What is expected: Print the entries in full, word for word, but not the pictures.

Stored data entries:
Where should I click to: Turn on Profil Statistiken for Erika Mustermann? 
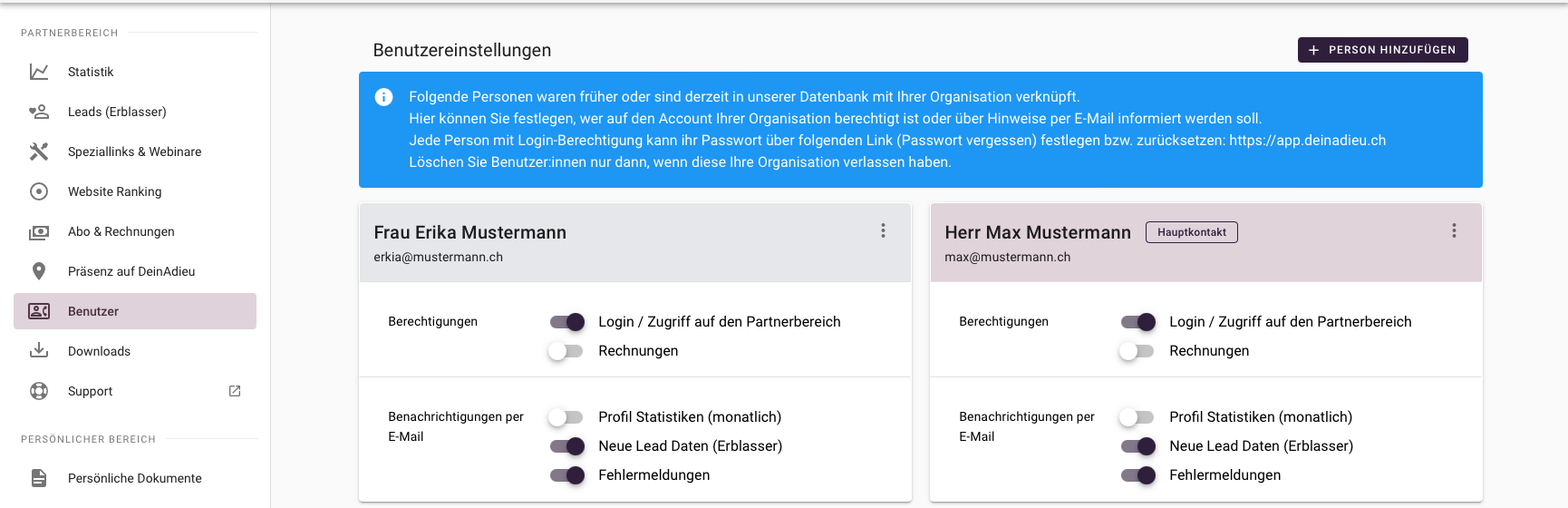566,417
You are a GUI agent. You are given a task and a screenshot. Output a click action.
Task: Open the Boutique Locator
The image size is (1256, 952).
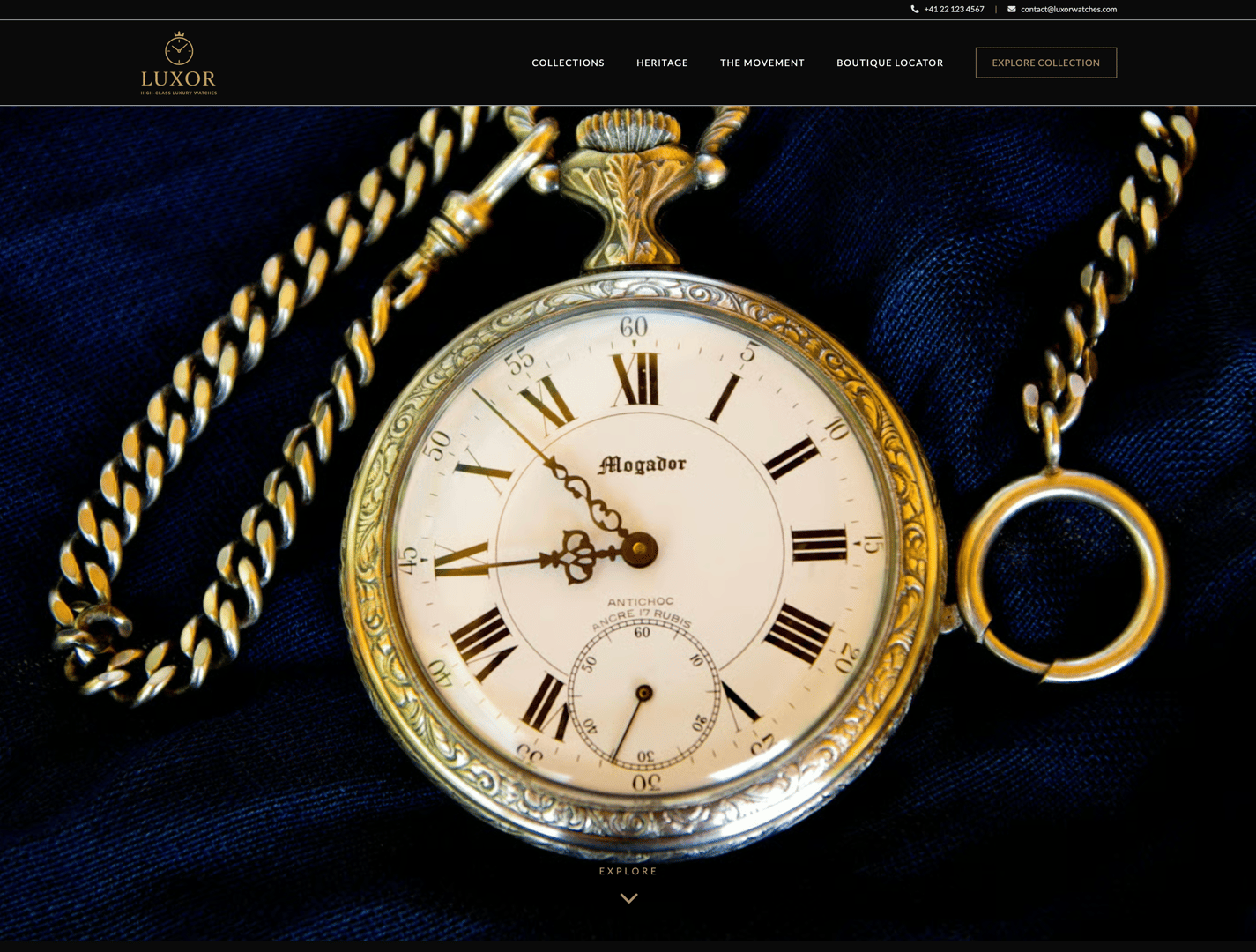tap(889, 63)
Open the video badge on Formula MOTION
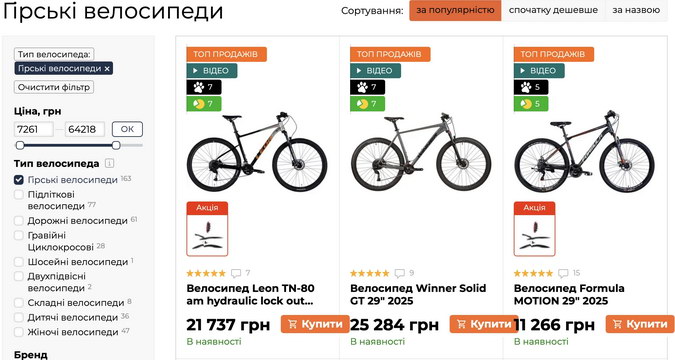This screenshot has height=360, width=675. [539, 71]
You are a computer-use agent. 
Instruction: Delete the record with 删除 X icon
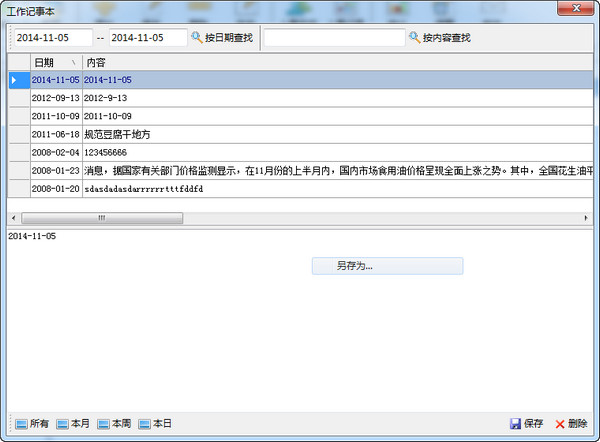point(571,424)
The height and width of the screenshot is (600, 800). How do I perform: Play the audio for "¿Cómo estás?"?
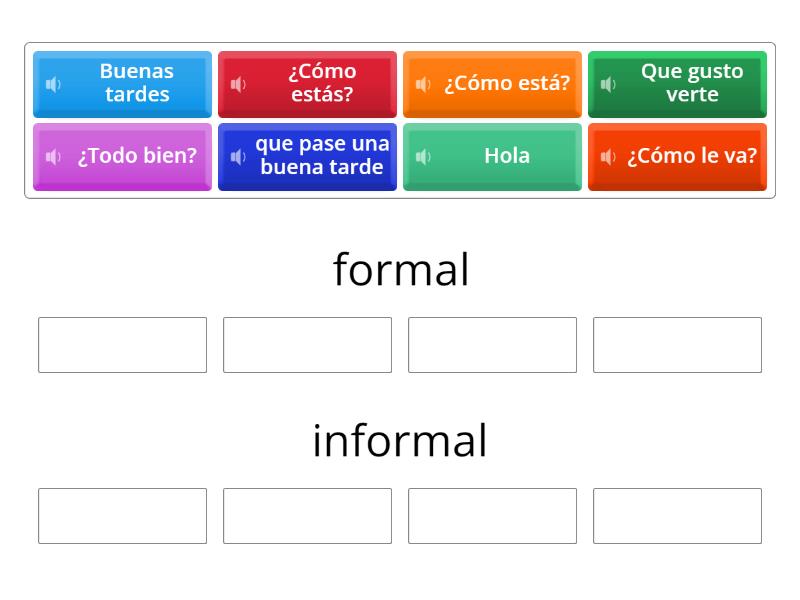click(x=238, y=85)
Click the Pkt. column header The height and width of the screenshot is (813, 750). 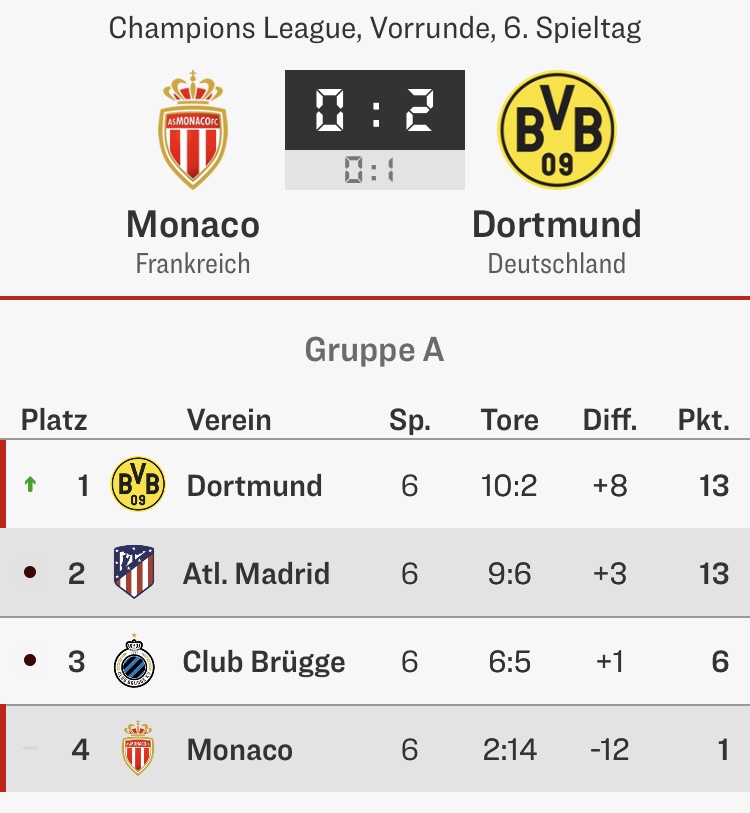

Answer below:
Where should I click to: Turn on Profil Statistiken for Erika Mustermann? 
566,417
You are a GUI agent. You are given a task and a screenshot. Output a click action.
Task: Open the Boutique Locator
The image size is (1256, 952).
tap(889, 63)
Open the video badge on Formula MOTION
This screenshot has height=360, width=675. [539, 71]
You are a computer-use agent. 
Instruction: Delete the record with 删除 X icon
point(571,424)
The height and width of the screenshot is (600, 800). How do I perform: Play the audio for "¿Cómo estás?"?
click(x=238, y=85)
Click the Pkt. column header The height and width of the screenshot is (813, 750). 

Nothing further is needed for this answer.